[Start of Attachment]

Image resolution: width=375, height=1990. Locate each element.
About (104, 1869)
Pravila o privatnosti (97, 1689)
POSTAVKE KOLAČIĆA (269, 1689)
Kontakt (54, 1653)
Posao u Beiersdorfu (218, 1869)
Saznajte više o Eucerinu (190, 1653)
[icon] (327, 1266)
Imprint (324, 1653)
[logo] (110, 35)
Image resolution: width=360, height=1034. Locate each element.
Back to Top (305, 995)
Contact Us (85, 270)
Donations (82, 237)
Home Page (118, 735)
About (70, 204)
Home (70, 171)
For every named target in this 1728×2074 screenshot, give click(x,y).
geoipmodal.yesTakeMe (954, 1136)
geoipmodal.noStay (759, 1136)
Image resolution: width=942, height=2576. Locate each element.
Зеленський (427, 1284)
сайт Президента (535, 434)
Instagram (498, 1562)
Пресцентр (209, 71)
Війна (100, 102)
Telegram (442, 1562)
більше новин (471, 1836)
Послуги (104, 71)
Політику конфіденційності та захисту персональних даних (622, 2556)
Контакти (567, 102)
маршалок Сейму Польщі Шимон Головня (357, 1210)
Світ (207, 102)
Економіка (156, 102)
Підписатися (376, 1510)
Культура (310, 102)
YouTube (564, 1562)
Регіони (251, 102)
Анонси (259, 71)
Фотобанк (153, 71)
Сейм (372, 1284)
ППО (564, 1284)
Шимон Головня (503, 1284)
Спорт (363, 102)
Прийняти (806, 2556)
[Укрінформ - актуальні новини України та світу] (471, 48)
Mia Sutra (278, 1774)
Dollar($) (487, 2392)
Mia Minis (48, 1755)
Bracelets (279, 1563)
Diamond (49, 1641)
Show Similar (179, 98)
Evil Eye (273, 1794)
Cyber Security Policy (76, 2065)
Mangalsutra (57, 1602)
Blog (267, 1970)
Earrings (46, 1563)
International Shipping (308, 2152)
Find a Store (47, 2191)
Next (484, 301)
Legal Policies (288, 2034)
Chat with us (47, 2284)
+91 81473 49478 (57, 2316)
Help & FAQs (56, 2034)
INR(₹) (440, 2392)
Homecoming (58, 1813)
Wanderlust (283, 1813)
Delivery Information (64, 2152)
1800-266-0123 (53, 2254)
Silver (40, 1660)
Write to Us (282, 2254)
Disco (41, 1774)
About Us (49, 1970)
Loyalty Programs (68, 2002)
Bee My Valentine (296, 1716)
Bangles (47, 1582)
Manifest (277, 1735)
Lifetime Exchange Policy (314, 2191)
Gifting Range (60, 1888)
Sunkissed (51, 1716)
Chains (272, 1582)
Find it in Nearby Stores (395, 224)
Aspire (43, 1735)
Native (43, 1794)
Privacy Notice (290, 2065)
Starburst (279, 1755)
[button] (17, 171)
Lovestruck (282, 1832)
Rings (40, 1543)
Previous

[End of Attachment]

### Task instructions
Could the data above be returned exactly as it stands?

### Response box
Image resolution: width=375, height=1990. Locate each element.
About (104, 1869)
Pravila o privatnosti (97, 1689)
POSTAVKE KOLAČIĆA (269, 1689)
Kontakt (54, 1653)
Posao u Beiersdorfu (218, 1869)
Saznajte više o Eucerinu (190, 1653)
[icon] (327, 1266)
Imprint (324, 1653)
[logo] (110, 35)
Image resolution: width=360, height=1034. Locate each element.
Back to Top (305, 995)
Contact Us (85, 270)
Donations (82, 237)
Home Page (118, 735)
About (70, 204)
Home (70, 171)
For every named target in this 1728×2074 screenshot, give click(x,y).
geoipmodal.yesTakeMe (954, 1136)
geoipmodal.noStay (759, 1136)
Image resolution: width=942, height=2576. Locate each element.
Зеленський (427, 1284)
сайт Президента (535, 434)
Instagram (498, 1562)
Пресцентр (209, 71)
Війна (100, 102)
Telegram (442, 1562)
більше новин (471, 1836)
Послуги (104, 71)
Політику конфіденційності та захисту персональних даних (622, 2556)
Контакти (567, 102)
маршалок Сейму Польщі Шимон Головня (357, 1210)
Світ (207, 102)
Економіка (156, 102)
Підписатися (376, 1510)
Культура (310, 102)
YouTube (564, 1562)
Регіони (251, 102)
Анонси (259, 71)
Фотобанк (153, 71)
Сейм (372, 1284)
ППО (564, 1284)
Шимон Головня (503, 1284)
Спорт (363, 102)
Прийняти (806, 2556)
[Укрінформ - актуальні новини України та світу] (471, 48)
Mia Sutra (278, 1774)
Dollar($) (487, 2392)
Mia Minis (48, 1755)
Bracelets (279, 1563)
Diamond (49, 1641)
Show Similar (179, 98)
Evil Eye (273, 1794)
Cyber Security Policy (76, 2065)
Mangalsutra (57, 1602)
Blog (267, 1970)
Earrings (46, 1563)
International Shipping (308, 2152)
Find a Store (47, 2191)
Next (484, 301)
Legal Policies (288, 2034)
Chat with us (47, 2284)
+91 81473 49478 (57, 2316)
Help & FAQs (56, 2034)
INR(₹) (440, 2392)
Homecoming (58, 1813)
Wanderlust (283, 1813)
Delivery Information (64, 2152)
1800-266-0123 (53, 2254)
Silver (40, 1660)
Write to Us (282, 2254)
Disco (41, 1774)
About Us (49, 1970)
Loyalty Programs (68, 2002)
Bee My Valentine (296, 1716)
Bangles (47, 1582)
Manifest (277, 1735)
Lifetime Exchange Policy (314, 2191)
Gifting Range (60, 1888)
Sunkissed (51, 1716)
Chains (272, 1582)
Find it in Nearby Stores (395, 224)
Aspire (43, 1735)
Native (43, 1794)
Privacy Notice (290, 2065)
Starburst (279, 1755)
[button] (17, 171)
Lovestruck (282, 1832)
Rings (40, 1543)
Previous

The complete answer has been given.